• **Text passage**

After this step, the message digest is stored in the state variables (A, B, C, and D). To get it into the hexadecimal form you are used to seeing, output the hex values of each the state variables, least significant byte first. For example, if after the digest:

A = 0x01234567;
B = 0x89ABCDEF;
C = 0x1337D00D
D = 0xA5510101


Then the message digest would be:

67452301EFCDAB890DD03713010151A5


And that’s how you calculate MD5 digests of, well, of whatever you want to calculate MD5 digests of.

Additional information on the MD5 algorithm can be found in the MD5 RFC (#1321), which I used as my one and only reference in writing this article. In fact, my article’s sole purpose seems to be in slightly simplifying the RFC (that and to serve as a way to get my MD5 class out to the world...). Anyway, RFC #1321 can be found at http://www.faqs.org/rfcs/rfc1321.html.

Accompanying code for my article can be obtained by sending me an e-mail or pm asking for it (nicely). Although if it is possible, it would probably be easier on everyone if the source was hosted on the site somewhere. This code is also largely copied from the RFC on MD5, although I encapsulated it in a class and cleaned it up slightly for readability reasons. I also added a few comments on some of the stuff in the header, just to clarify the purpose. The class has been tested and is RFC compatible. I also included a small example program (code only) to demonstrate how to use the class. I hold no responsibility for anything you do with this program or for anything this program does to you. The code was created and compiled successfully using MSVC++ 6, for which I have included a project file and workspace. For the rest of you, some tweaking may be necessary for it to work.

• **Exercises to complete**
1. In the MD5 passage, which compiler was used to create and compile the code?
2. Sum up the MD5 passage in two sentences.
3. Pick up the MD5 passage after its last sentence and keep writing.
The lines after this point are not needed for anything here.

• **Source data**
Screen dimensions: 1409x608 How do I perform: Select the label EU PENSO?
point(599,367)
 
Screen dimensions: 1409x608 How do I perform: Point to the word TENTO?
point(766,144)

• **Outputs in order**
1. MSVC++ 6.

2. The MD5 digest is stored in the state variables A, B, C and D, and it is written in hexadecimal form by outputting each variable's hex value least significant byte first. The article relied only on RFC 1321, and its accompanying code is available by e-mail or private message; that code is a class largely copied from the RFC, is tested as RFC compatible, and was compiled with MSVC++ 6.

3.
Did you like this article? There are hundreds more.

Comments:
Obscurity
2004-03-29 00:08:50
Lengthy, abit hard to understand for a novice to anything related to encryption (myself), but I thought it was a bloody good read. Good job.
paranoia
2004-03-29 01:35:24
yeah...md5 can be a bit complicated...not so much for the algorithm (which imho is relatively simple) but just because of the large number of steps...and now i just realized something is wrong with my description...

for everyone wondering what the T[] array is, it is an array of length 64, where T[i] is equal to 4294967296 times abs(sin(i)), where i is in radians...that should clear that up (these values are actually hardcoded into the md5 algo in the code).

Also, if the algorithm still seems confusing, the code might make more sense. that code can be found at: http://xbox.lenaxia.net/paranoia/MD5Class.zip although if the admins would be so kind it might someday be hosted here
Obscurity
2004-03-29 02:47:07
Ah thanks paranoia, greatly appreciated ;)
bb
2004-03-29 17:10:22
i'll host the code when i get onto a damn connection which allows me to ssh. or some other friendly admin could of course ;-) in fact, i'll organise cvs code access for you so you can simply add files!
cyben
2004-03-30 08:38:33
Damn good read.
I've often wondered how MD5 worked. I had a hard time following it though. What step is it that makes it undecypherable? Why can't you just do the steps backwards?
paranoia
2004-03-30 19:47:15
the big long ugly step makes it undecipherable...mostly because it isn't a cipher.

you don't actually hide the message anywhere, you just use the message bits as one of several parameters to the multiple state variable hashing functions

(technically you could do the steps backwards, but that would require knowing the message text, making the whole process sorta pointless)
oscinis
2004-03-30 22:20:00
great article. good introduction to hashing for me..
but how are md5's cracked?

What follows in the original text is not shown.